According to the New York Times, new contracts will require that jails where immigrants are detained maintain policies for suicide prevention, solitary confinement and other concerns, but will not spell out what those policies should contain.

“The changes, which will coincide with the closing of an office that develops regulations, will essentially hold these jails to the same standards they must follow for criminal inmates,” said the Times story that ran on April 14. “That is a break from a long-held philosophy that people held on immigration violations, who are considered by law to be ‘civil’ detainees, should be treated differently, and is in line with the president’s belief that the government should be tougher on unauthorized immigrants.”

The paper said the moves also underscore the challenges of rapidly expanding immigration enforcement, a centerpiece of Trump’s campaign platform.

The Times noted that an internal memo, first reported by The Washington Post earlier last week, revealed that the Immigration and Customs Enforcement (ICE) agency has procured an additional 1,100 detention beds — which are not yet being used — and has identified 27 potential facilities with space for 21,000 detainees.

Though policy makers have long wanted to reduce the reliance on local jails, the Trump administration will use them more frequently, at least in the short term, because of the time it takes to build new detention centers designed for immigrants, the Times reported, referring to information obtained from two unidentified officials at the U.S. Department of Homeland Security.

“The officials said the changes were being made to make the contracts more palatable to local officials who run the jails, who have sometimes bristled at the additional accommodations for immigrants,” the Times said.
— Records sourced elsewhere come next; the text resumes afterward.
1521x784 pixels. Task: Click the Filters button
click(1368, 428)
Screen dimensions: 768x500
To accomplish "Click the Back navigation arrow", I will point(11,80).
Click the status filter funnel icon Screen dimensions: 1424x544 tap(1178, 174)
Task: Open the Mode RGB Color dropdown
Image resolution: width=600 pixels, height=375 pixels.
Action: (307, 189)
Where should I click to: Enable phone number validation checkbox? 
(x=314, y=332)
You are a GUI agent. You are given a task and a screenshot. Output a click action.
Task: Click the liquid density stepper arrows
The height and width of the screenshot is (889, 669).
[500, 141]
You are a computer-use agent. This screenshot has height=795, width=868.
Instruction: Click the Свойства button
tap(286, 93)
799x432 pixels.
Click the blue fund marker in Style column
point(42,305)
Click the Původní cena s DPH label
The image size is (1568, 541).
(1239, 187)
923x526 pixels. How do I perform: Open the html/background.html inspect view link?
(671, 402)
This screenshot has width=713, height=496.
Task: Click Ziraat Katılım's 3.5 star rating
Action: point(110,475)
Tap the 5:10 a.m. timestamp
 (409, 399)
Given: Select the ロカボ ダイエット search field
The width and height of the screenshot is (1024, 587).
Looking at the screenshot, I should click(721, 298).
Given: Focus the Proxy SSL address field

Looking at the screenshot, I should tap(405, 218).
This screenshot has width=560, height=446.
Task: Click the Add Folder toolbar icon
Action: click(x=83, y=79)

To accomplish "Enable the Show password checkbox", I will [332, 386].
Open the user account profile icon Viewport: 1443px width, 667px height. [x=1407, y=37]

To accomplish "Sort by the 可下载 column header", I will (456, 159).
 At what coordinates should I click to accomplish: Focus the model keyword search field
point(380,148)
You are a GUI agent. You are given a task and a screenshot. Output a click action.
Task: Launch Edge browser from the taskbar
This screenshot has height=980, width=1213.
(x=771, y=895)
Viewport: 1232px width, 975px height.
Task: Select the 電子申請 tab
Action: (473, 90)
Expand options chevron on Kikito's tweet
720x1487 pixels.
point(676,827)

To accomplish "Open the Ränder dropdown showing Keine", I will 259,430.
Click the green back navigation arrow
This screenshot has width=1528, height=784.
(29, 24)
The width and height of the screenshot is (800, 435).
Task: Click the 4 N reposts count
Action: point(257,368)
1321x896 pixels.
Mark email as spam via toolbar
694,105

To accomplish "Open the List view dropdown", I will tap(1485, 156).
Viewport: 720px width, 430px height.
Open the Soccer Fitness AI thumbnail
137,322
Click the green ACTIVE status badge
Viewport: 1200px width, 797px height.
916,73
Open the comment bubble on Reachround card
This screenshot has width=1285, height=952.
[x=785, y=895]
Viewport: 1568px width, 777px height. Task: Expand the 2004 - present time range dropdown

Kevin Landy, the Obama administration’s director of ICE’s Office of Detention Policy and Planning, which is closing, said the changes would be a departure from years of efforts to improve the health and safety of inmates being held on immigration violations, especially in jails built for serious criminals.

“A decision to simultaneously abandon detention standards could have disastrous consequences for the health and safety of these individuals,” Landry told the Times, hoping that new Homeland Security Secretary John F. Kelly “wouldn’t want to dismantle the progress we had made.

“It’s disappointing that he seems to be doing just that,” Landy added.

ICE spokeswoman Sarah Rodriguez said the agency was “in the midst of examining a variety of detention models to determine which models would best meet anticipated detention needs.”

Rodriguez said “ICE takes very seriously the health, safety and welfare of those in our care. As new options are explored, ICE’s commitment to maintaining excellent facilities and providing first-class medical care to those in our custody remains unchanged.”

Only 10 percent of immigrant detainees are held in facilities operated by ICE, and private prison companies house more than half, said the Times story, which added that the changes affect new contracts for “non-dedicated” facilities — those that house both criminal and immigration detainees, primarily county and municipal jails.

In 2009, the Obama administration established the Office of Detention Policy and Planning, which was responsible for “designing a new civil detention system,” according to the Times.

Since then, the office has overhauled policies, creating as an online system to help detainees’ lawyers and families keep track of their whereabouts. and issued directives to prevent sexual assault and protect pregnant detainees, the Times reported.

Many of the policies of the soon-to-be-shut office remain in place, but officials said they were being reviewed to ensure they do not conflict with Trump’s executive orders on immigration, the Times said.